• Collected data:
=== Section Start ===
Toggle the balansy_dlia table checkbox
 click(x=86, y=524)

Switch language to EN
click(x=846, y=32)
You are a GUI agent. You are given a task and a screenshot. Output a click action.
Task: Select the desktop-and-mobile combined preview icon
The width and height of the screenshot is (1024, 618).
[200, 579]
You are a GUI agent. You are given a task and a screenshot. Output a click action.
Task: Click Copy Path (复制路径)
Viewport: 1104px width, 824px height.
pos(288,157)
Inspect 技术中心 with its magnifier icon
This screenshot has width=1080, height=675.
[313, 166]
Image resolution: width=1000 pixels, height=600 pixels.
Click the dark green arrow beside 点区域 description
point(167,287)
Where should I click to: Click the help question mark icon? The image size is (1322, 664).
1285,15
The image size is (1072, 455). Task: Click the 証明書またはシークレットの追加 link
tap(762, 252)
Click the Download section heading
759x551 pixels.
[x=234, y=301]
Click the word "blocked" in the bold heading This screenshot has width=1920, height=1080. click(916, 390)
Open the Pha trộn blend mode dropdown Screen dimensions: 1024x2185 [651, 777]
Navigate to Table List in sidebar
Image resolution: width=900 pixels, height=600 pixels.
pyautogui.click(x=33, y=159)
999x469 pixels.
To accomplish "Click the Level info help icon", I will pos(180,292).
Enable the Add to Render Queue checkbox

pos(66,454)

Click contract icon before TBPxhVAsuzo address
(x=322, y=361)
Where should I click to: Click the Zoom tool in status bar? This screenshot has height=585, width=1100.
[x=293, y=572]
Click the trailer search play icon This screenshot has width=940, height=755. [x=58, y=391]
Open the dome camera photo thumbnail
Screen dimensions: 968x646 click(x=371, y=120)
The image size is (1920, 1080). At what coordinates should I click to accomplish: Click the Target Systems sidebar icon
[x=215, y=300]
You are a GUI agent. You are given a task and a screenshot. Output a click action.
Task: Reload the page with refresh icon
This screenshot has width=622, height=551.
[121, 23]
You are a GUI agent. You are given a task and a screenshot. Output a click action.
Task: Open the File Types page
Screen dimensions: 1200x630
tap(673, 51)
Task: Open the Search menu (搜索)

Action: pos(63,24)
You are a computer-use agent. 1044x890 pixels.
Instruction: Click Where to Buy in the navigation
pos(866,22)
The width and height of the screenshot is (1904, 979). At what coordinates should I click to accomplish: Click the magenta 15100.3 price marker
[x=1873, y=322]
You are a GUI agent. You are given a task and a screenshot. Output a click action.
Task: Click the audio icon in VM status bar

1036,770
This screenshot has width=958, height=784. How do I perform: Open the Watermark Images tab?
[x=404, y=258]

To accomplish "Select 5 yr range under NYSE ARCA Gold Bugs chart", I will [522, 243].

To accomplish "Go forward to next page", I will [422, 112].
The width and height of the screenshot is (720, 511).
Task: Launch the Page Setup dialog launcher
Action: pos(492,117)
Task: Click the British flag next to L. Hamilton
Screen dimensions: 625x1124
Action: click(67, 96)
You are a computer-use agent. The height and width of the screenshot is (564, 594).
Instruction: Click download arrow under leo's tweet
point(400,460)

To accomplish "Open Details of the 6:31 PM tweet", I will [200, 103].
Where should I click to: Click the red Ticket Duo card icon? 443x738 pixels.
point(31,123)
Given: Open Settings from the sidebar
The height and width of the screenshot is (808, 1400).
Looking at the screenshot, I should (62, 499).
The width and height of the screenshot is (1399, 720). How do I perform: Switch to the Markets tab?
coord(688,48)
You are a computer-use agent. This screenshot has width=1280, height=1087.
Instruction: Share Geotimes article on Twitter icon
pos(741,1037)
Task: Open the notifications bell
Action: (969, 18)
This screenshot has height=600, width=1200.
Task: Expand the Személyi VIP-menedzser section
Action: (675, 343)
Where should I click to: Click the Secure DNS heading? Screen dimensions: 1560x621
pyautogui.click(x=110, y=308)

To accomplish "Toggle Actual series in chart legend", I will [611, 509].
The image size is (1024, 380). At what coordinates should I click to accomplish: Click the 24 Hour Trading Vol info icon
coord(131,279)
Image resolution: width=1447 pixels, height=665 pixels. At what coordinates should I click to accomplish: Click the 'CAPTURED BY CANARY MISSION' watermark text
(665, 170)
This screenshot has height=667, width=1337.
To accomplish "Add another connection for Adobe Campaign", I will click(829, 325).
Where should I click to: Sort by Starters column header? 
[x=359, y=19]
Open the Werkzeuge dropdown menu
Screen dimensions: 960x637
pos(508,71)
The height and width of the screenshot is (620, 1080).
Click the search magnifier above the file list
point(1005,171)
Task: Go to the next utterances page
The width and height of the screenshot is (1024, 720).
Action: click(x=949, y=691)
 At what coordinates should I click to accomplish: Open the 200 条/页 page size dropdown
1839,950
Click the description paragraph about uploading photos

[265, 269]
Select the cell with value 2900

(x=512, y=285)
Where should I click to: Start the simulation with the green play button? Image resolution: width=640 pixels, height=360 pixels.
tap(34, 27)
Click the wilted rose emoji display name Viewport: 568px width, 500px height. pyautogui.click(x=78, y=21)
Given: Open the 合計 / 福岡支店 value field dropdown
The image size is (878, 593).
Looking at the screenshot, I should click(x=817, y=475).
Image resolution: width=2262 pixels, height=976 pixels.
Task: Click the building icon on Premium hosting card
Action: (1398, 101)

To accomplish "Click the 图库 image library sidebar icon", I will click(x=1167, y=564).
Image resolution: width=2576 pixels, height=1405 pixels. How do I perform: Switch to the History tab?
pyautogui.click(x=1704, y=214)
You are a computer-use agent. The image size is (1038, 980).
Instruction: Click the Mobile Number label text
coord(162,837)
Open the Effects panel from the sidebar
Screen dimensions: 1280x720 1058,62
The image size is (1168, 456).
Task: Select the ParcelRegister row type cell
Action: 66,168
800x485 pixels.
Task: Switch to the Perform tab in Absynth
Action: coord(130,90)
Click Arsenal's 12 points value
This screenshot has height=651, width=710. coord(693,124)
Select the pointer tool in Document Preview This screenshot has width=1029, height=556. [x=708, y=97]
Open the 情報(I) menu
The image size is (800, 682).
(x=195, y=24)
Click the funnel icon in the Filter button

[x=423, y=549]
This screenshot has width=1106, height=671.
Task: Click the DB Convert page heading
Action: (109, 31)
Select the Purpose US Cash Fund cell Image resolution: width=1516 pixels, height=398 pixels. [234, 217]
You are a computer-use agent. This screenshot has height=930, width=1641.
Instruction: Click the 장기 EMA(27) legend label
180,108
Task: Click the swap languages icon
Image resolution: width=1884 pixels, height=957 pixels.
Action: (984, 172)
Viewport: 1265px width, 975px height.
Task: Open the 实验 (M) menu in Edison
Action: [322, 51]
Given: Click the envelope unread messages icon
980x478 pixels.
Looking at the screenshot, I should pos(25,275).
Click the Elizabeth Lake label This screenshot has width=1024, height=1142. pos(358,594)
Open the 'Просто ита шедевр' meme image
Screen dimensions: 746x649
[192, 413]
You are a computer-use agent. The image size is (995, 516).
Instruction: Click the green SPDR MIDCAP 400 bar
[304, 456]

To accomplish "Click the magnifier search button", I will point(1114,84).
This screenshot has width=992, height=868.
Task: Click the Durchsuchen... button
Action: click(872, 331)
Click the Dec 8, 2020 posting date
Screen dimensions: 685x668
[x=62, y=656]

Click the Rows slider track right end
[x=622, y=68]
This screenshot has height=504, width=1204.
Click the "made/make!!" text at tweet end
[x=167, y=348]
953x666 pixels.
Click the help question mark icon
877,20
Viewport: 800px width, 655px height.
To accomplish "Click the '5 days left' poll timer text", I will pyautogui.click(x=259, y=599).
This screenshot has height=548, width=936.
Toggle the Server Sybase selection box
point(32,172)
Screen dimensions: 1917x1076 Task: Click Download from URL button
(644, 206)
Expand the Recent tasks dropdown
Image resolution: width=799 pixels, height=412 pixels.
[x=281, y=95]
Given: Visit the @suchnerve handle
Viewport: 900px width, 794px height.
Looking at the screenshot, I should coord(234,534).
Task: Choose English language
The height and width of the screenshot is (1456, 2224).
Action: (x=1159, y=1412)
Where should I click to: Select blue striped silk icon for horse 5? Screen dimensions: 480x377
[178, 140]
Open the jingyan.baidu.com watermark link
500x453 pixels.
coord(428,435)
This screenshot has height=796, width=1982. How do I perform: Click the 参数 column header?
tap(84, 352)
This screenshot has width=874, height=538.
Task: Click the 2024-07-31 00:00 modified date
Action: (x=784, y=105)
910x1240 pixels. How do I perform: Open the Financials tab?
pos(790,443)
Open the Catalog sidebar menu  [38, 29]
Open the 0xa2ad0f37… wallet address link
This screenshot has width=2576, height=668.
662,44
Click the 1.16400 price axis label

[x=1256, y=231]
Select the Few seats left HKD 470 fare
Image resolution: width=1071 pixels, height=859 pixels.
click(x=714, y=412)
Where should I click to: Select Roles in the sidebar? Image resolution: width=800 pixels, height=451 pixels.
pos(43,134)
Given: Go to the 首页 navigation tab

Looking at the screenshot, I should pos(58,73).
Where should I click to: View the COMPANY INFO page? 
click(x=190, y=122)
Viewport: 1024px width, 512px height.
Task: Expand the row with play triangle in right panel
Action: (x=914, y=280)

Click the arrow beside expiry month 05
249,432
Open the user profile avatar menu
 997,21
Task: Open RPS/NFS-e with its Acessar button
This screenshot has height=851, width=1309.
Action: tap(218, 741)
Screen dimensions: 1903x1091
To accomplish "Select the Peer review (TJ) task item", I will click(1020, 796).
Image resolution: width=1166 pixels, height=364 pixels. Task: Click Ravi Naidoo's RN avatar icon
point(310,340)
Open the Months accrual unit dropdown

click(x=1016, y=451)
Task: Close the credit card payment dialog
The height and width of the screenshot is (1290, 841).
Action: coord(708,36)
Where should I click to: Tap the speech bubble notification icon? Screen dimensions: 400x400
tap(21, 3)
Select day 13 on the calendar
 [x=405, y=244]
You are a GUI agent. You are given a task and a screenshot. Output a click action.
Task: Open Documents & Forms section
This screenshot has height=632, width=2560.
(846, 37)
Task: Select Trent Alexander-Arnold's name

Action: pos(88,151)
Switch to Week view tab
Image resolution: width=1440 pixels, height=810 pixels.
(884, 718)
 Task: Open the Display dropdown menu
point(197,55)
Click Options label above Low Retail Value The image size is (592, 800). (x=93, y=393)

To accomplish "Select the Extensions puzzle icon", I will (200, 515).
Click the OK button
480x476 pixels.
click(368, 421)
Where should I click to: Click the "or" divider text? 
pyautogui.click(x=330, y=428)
=== Section End ===
• What you have to do:
Only the lines from the first line of the records through the one containing "Task: Click Copy Path (复制路径)" should be reproduced, exactly, with both of them included.

• Answer section:
Toggle the balansy_dlia table checkbox
 click(x=86, y=524)

Switch language to EN
click(x=846, y=32)
You are a GUI agent. You are given a task and a screenshot. Output a click action.
Task: Select the desktop-and-mobile combined preview icon
The width and height of the screenshot is (1024, 618).
[200, 579]
You are a GUI agent. You are given a task and a screenshot. Output a click action.
Task: Click Copy Path (复制路径)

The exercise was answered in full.